## Task instructions
Your answer must be a word-for-word copy of the listing below, minus its pictures.

## Records provided
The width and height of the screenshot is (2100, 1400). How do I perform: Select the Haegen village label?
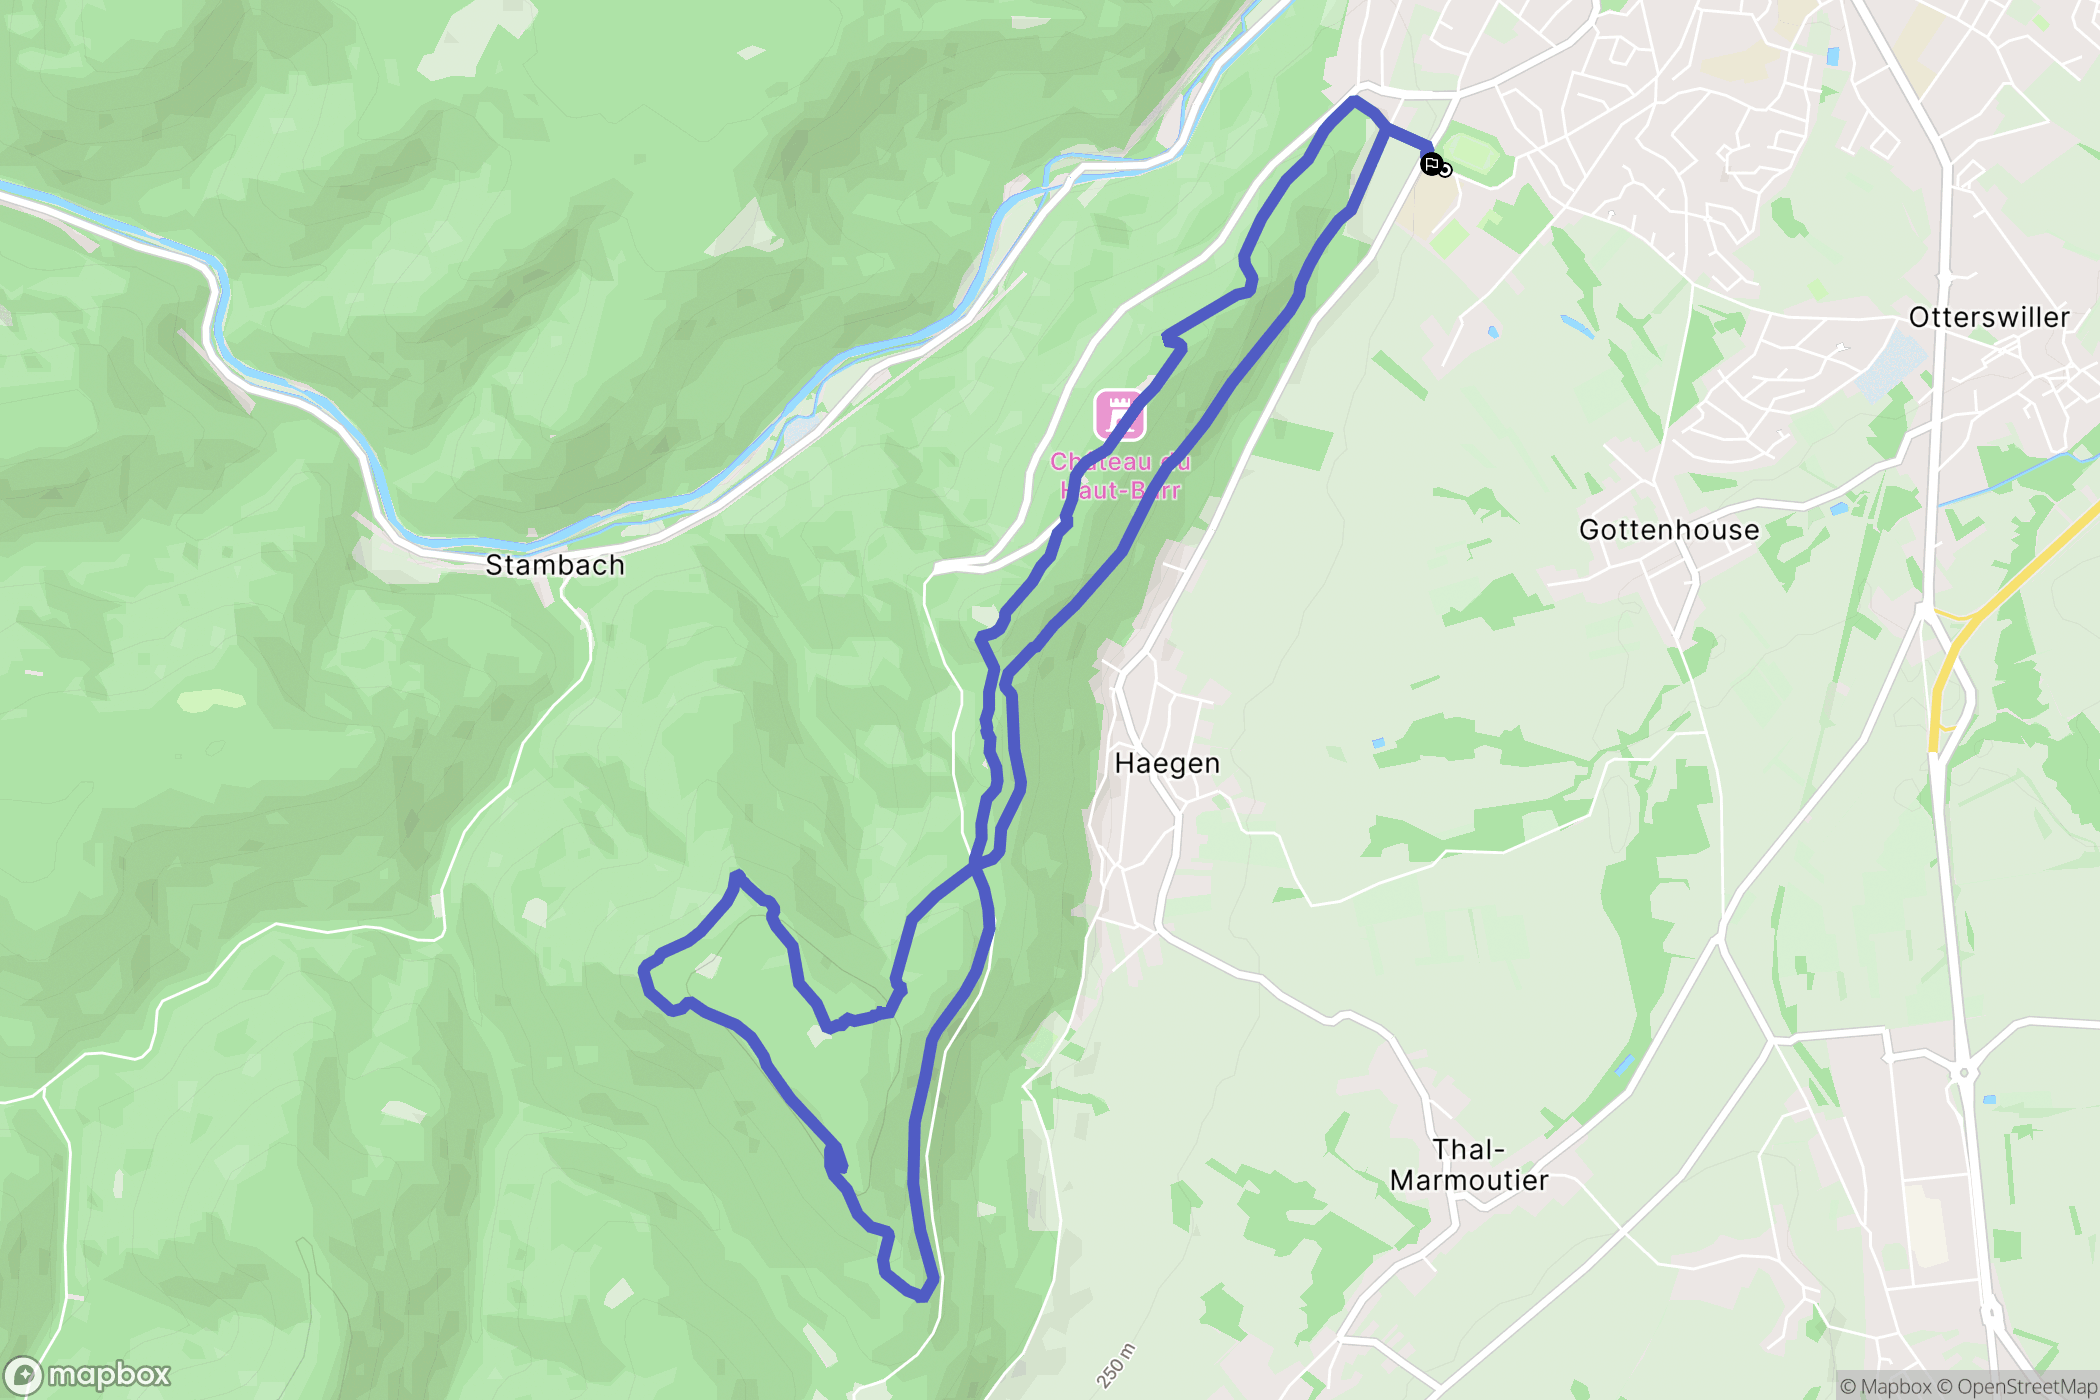1167,764
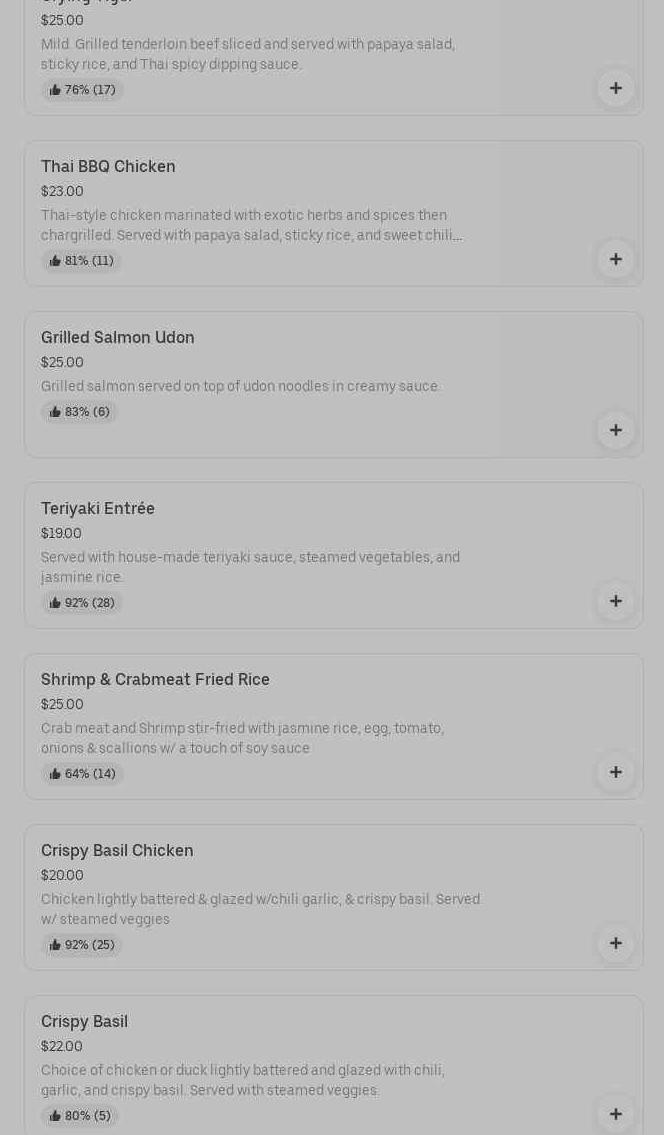Click the 92% (28) rating badge on Teriyaki Entrée
Viewport: 664px width, 1135px height.
pyautogui.click(x=82, y=603)
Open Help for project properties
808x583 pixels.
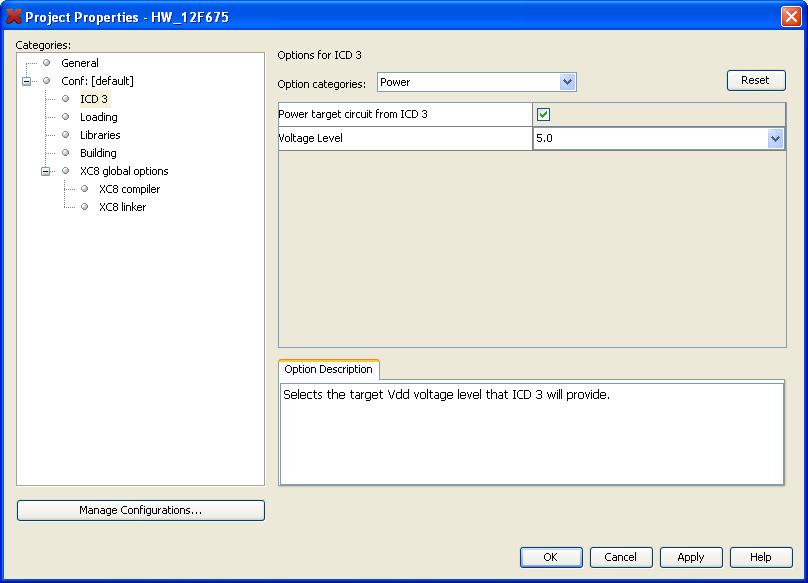click(x=761, y=557)
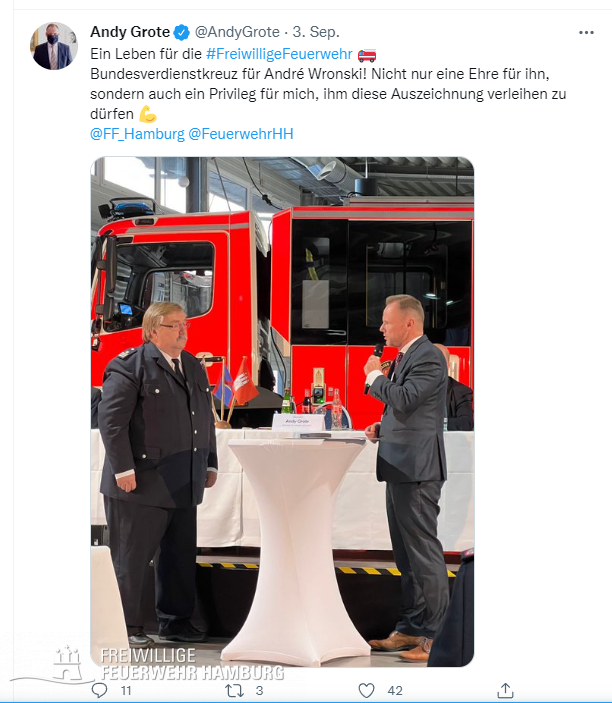
Task: Like the tweet with the heart icon
Action: (x=366, y=690)
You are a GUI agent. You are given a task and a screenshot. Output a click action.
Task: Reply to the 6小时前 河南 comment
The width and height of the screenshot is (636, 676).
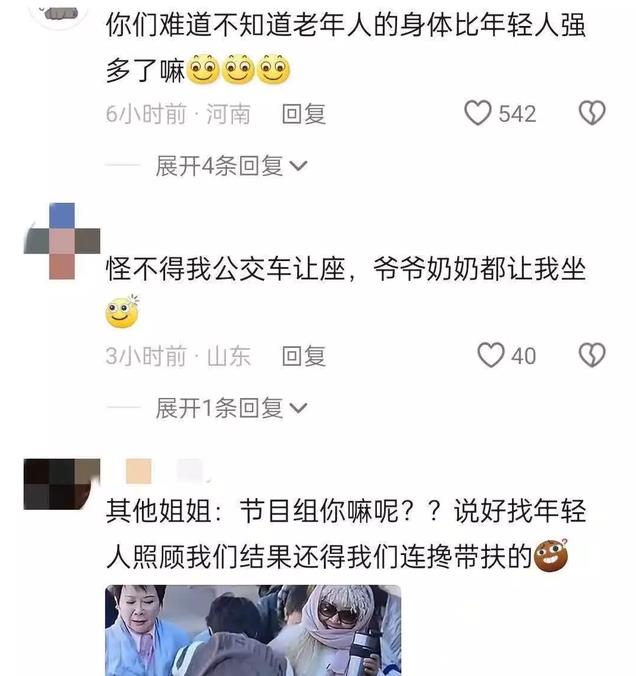pos(304,114)
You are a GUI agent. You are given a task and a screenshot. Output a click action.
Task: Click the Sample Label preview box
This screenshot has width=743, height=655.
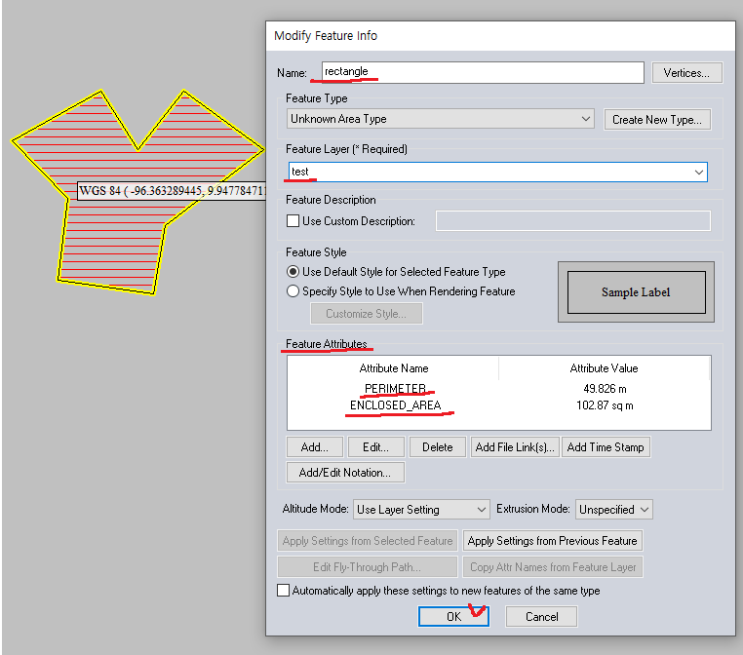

## Task result
The width and height of the screenshot is (2100, 1400). How do I perform: Select the Haegen village label?
1167,764
Click the 92% (28) rating badge on Teriyaki Entrée
Viewport: 664px width, 1135px height.
pyautogui.click(x=82, y=603)
Open Help for project properties
808x583 pixels.
click(x=761, y=557)
Task: Like the tweet with the heart icon
Action: (x=366, y=690)
You are a GUI agent. You are given a task and a screenshot. Output a click action.
Task: Reply to the 6小时前 河南 comment
The width and height of the screenshot is (636, 676).
pos(304,114)
You are a GUI agent. You are given a task and a screenshot. Output a click action.
Task: Click the Sample Label preview box
This screenshot has width=743, height=655.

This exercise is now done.